Well, let me ask you this. What was your first impression of Willie Nelson when you met him?

He was a lot younger than I thought he was. A lot younger than I thought he was – a year younger than me. I was shocked to hear that. He sounded like an old man on the radio but he sang good.

Have there been any drummers that have influenced you over the years? Any drummers that you appreciate?
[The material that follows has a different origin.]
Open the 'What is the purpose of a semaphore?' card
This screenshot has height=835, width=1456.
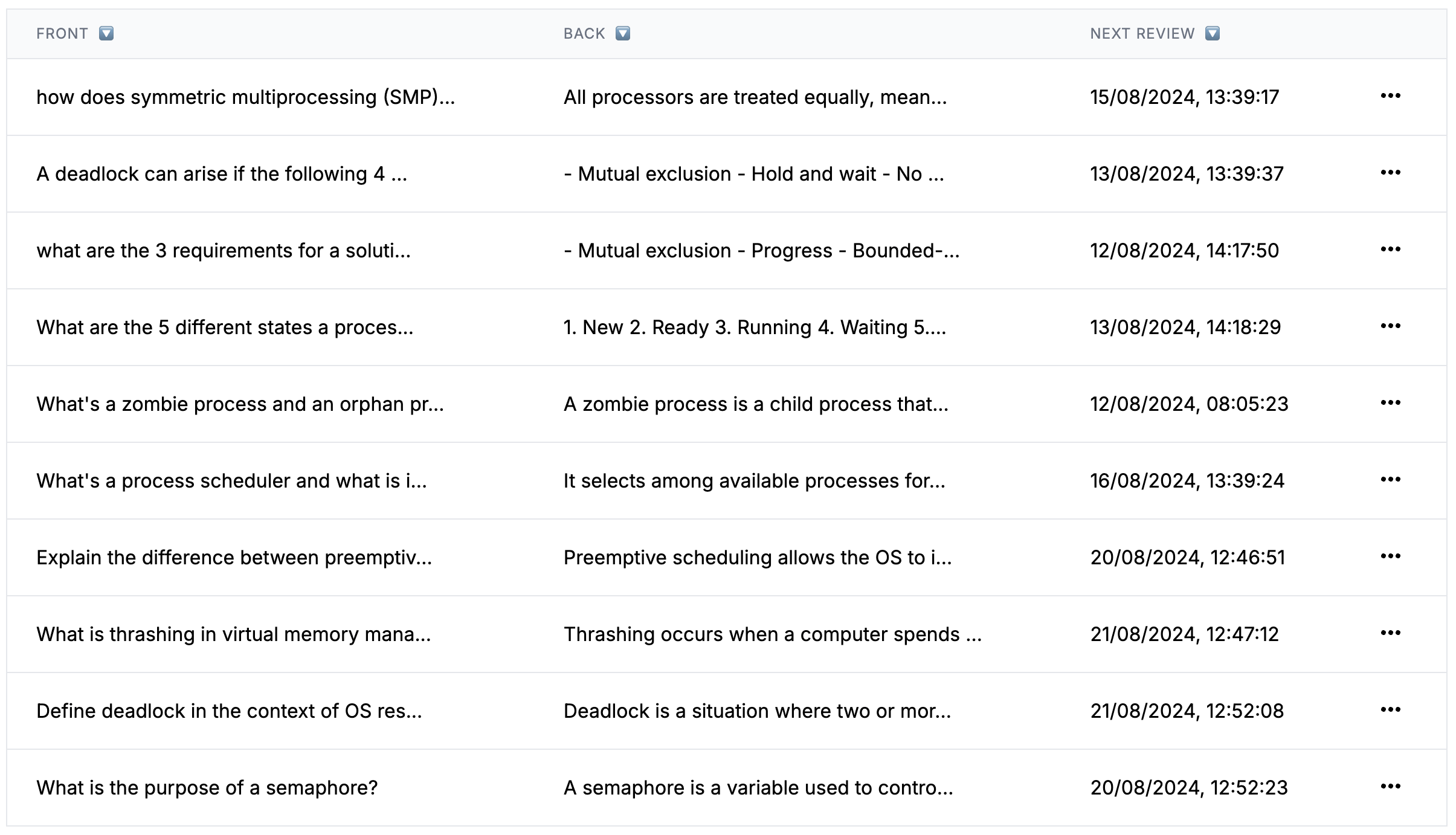pos(207,788)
Oh, yeah. Yeah, there was, there was a drummer a long time ago, you know, that I used to listen to a lot, you know. I can’t remember his name now but I remember him. I remember him very well, I just can’t remember his name.– anyway, it wasn’t Mickey. It was something else. It’s so far back I can’t remember his name. There was another drummer but I can’t remember his name either so that goes to show you.

Do you have any favorite stories from the road, from playing with Willie Nelson?

(Long laugh). You know, I’ve got a lot of them. Just a lot of them. Yeah, there’s an awful lot of them. Yeah. I started working for him in ’66. That was, that was when I started the job – in ‘66 and we’ve been going ever since. But yeah, there was some good stories about what got me going and all that. All the stuff we had to do at that time, you know? Like collecting the money – that was, that was the main thing. Collecting money was the main thing to me.

So there was a time when it was harder or – for the act to get paid.

Oh yes. It was really a lot harder then. We never were beat completely but one time. We got beat out of it completely and that was, I think that was in Florida somewhere or something. That was where a guy wasn’t gonna pay us. He wanted to pay me $600. I said ‘Well, that’s OK.’ And then Willie said ‘No, that’s not all of it. It’s all or nothing.’ So he’s like “OK. Nothing, then.’ and he kicked us out. He had a policeman kick us out. He had his own police force right there. Sam, he didn’t get a contract. That’s how we couldn’t beat that … without a contract.

Well thankfully, Willie Nelson and the Family Band are in a lot better position right now (laughs).
Oh yeah. It’s a whole different story now. It really is.

Why do you think people love Willie Nelson so much?

(Laughs) I don’t really know. You know, I really don’t know. Maybe they lose faith … as far as I know. I know he’s a great guy. I mean, I know he’s a great guy, you know, but I don’t know what keeps him popular. I don’t know about what makes him popular. I really don’t know.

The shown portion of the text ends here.